Instructions to follow: Search the data below, and report every line in which "جديد" occurs.

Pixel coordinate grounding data
::::::::::
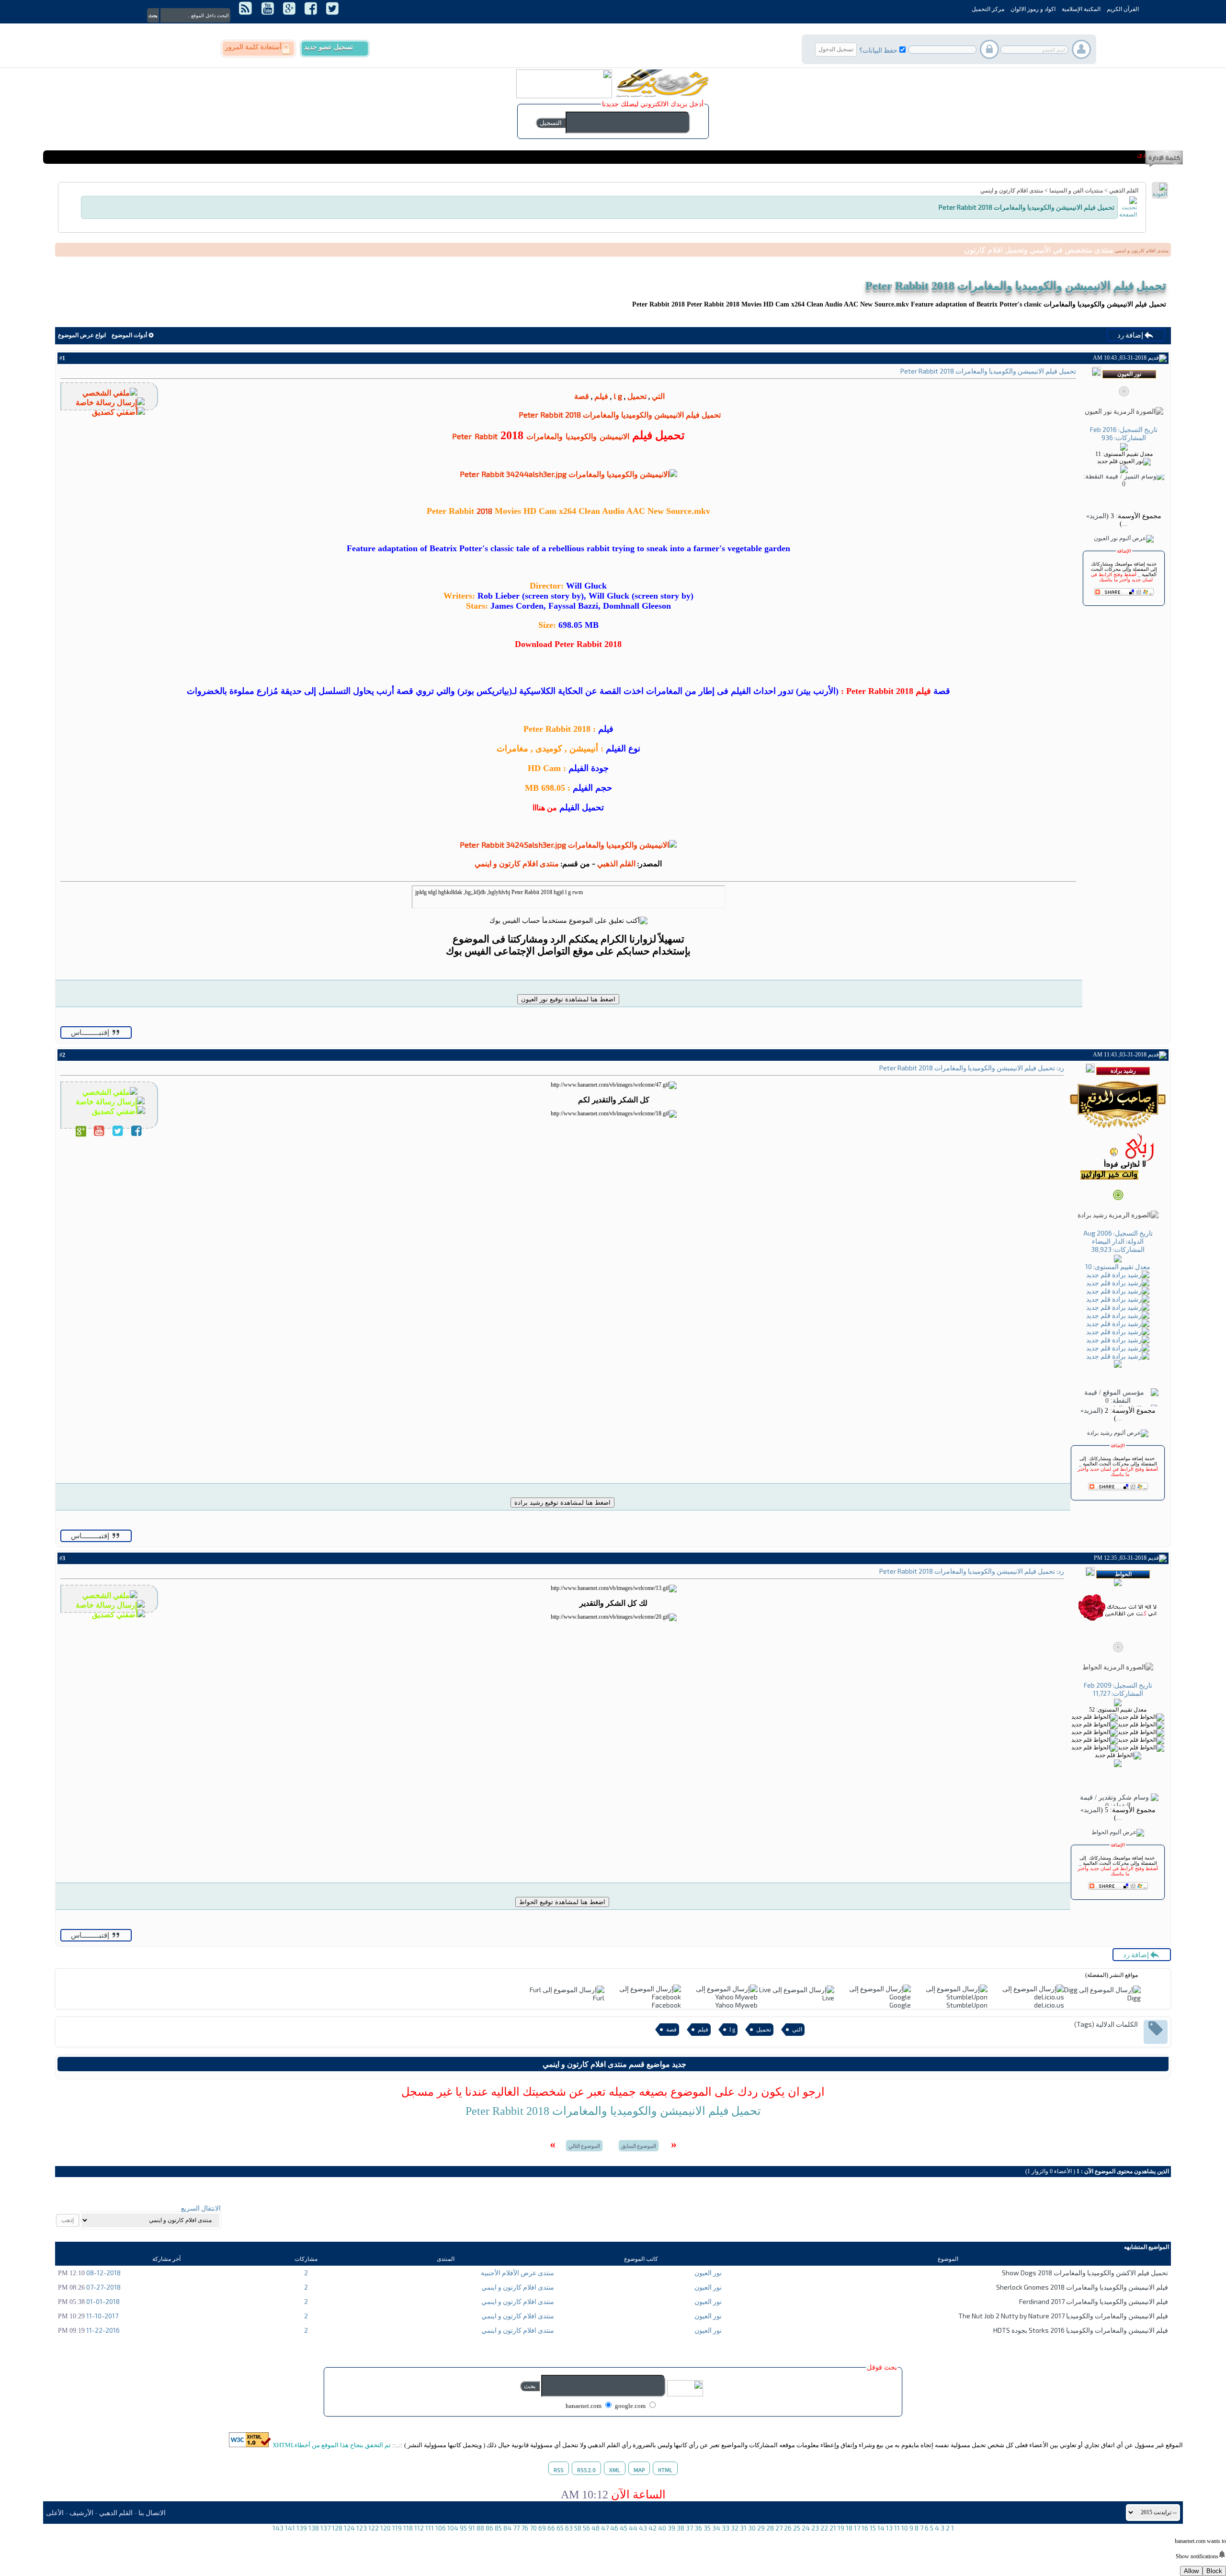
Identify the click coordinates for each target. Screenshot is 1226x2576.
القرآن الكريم (1123, 9)
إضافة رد (1131, 334)
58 (577, 2528)
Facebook (666, 2005)
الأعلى (55, 2512)
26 (788, 2528)
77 (516, 2528)
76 (524, 2528)
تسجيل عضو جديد (328, 46)
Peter (462, 436)
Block (1214, 2571)
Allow (1191, 2571)
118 (408, 2528)
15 (873, 2528)
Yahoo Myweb (736, 2005)
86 (489, 2528)
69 (542, 2528)
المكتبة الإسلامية (1081, 9)
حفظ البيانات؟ (878, 50)
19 (841, 2528)
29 (761, 2528)
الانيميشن (614, 436)
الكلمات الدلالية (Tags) (1106, 2024)
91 (471, 2528)
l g (617, 395)
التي (658, 395)
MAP (639, 2470)
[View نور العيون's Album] (1124, 538)
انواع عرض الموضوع (82, 335)
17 (857, 2528)
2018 (484, 510)
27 (779, 2528)
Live (828, 1998)
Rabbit (486, 436)
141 (290, 2528)
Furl (598, 1998)
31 (743, 2528)
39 (671, 2528)
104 (452, 2528)
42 (652, 2528)
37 (689, 2528)
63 (569, 2528)
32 (734, 2528)
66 (551, 2528)
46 (614, 2528)
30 (752, 2528)
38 (680, 2528)
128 (337, 2528)
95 (463, 2528)
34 (716, 2528)
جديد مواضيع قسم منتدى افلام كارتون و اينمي (614, 2064)
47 (605, 2528)
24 (806, 2528)
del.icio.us (1049, 2005)
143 (278, 2528)
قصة (581, 395)
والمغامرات (544, 436)
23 (815, 2528)
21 (832, 2528)
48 (595, 2528)
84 (507, 2528)
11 (897, 2528)
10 (904, 2528)
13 (889, 2528)
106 (440, 2528)
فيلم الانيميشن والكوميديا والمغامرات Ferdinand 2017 (1093, 2301)
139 (301, 2528)
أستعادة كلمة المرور (253, 46)
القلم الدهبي (116, 2512)
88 (480, 2528)
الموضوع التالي (584, 2146)
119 (397, 2528)
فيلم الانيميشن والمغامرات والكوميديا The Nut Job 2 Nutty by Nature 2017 (1063, 2316)
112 (419, 2528)
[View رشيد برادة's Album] (1117, 1433)
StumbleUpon (967, 2005)
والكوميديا (581, 436)
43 (643, 2528)
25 (796, 2528)
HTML (665, 2470)
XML (614, 2470)
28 (770, 2528)
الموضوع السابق (638, 2146)
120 (385, 2528)
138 (313, 2528)
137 (325, 2528)
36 (698, 2528)
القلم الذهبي (1123, 190)
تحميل (637, 395)
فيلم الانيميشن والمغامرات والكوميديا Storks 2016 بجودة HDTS (1080, 2330)
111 (429, 2528)
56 (586, 2528)
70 (533, 2528)
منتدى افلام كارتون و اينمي (1011, 190)
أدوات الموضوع (129, 335)
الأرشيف (81, 2512)
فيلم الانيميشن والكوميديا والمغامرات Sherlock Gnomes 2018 (1082, 2287)
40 (662, 2528)
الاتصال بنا (152, 2512)
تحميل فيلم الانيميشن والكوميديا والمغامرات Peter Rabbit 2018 (1015, 286)
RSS (559, 2470)
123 (361, 2528)
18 (849, 2528)
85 (498, 2528)
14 (881, 2528)
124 (349, 2528)
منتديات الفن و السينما (1076, 190)
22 (824, 2528)
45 (623, 2528)
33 (725, 2528)
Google (900, 2005)
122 (373, 2528)
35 (707, 2528)
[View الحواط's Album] (1117, 1832)
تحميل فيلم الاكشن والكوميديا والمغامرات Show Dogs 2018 (1085, 2273)
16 (865, 2528)
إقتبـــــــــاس (91, 1032)
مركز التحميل (988, 9)
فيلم (601, 395)
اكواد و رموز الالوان (1033, 9)
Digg (1134, 1998)
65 (560, 2528)
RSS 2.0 (586, 2470)
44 (633, 2528)
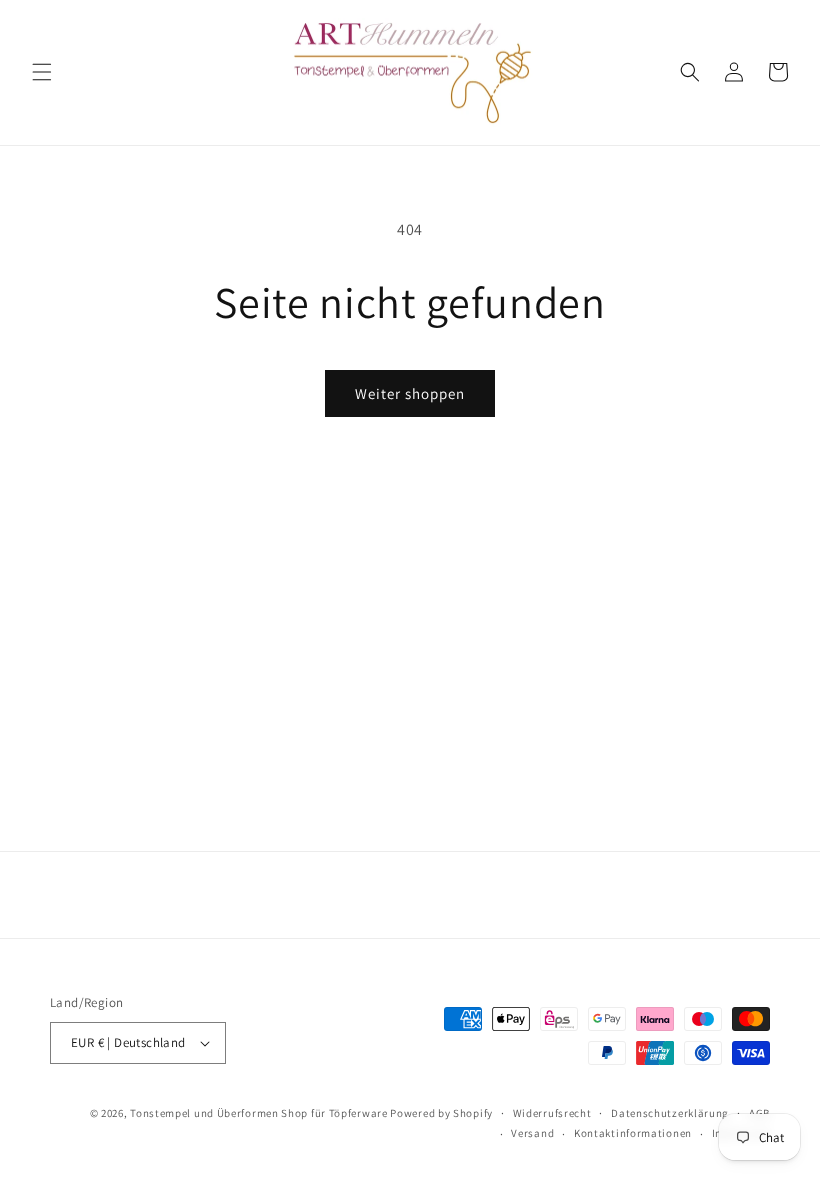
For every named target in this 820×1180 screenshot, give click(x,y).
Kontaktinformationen (633, 1133)
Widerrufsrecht (552, 1113)
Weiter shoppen (410, 393)
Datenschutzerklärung (670, 1113)
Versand (532, 1133)
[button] (42, 72)
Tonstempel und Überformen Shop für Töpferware (259, 1113)
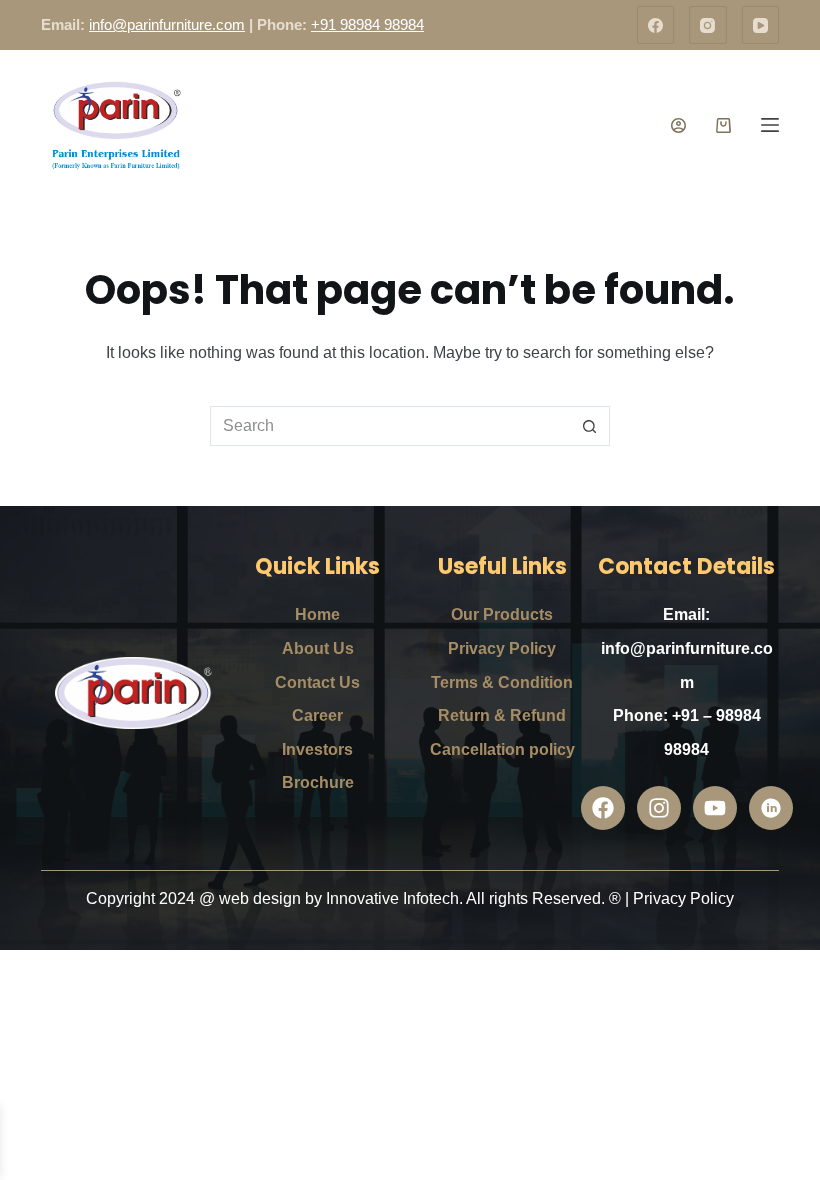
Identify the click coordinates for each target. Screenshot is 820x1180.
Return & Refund (502, 715)
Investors (317, 749)
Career (317, 715)
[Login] (678, 125)
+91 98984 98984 (367, 24)
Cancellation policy (502, 749)
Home (317, 614)
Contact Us (317, 682)
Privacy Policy (502, 648)
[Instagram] (708, 25)
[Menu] (770, 125)
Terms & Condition (502, 682)
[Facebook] (656, 25)
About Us (318, 648)
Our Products (502, 614)
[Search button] (590, 426)
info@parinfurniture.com (167, 24)
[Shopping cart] (723, 125)
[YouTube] (761, 25)
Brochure (318, 782)
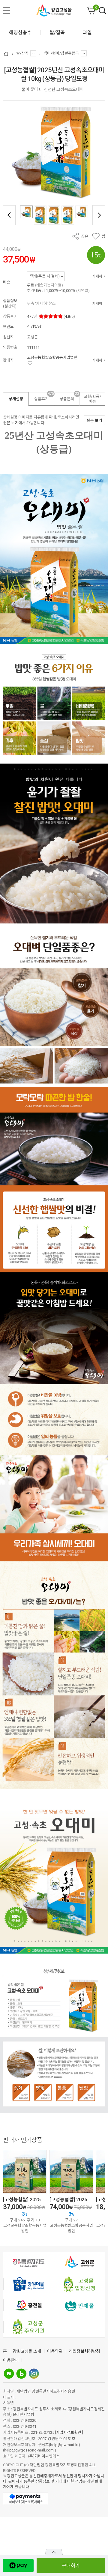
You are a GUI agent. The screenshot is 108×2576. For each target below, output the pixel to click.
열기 (54, 2552)
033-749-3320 (24, 2420)
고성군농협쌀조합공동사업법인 (52, 357)
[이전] (9, 215)
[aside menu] (6, 10)
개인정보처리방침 (84, 2351)
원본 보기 (10, 423)
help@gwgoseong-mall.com (29, 2450)
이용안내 (11, 2360)
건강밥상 (34, 326)
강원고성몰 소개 (27, 2351)
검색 (102, 10)
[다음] (98, 215)
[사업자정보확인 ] (69, 2432)
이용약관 (55, 2351)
::::::::::
Response area:
تسجيل عضو جديد (328, 46)
جديد مواضيع قسم منتدى افلام كارتون و اينمي (614, 2064)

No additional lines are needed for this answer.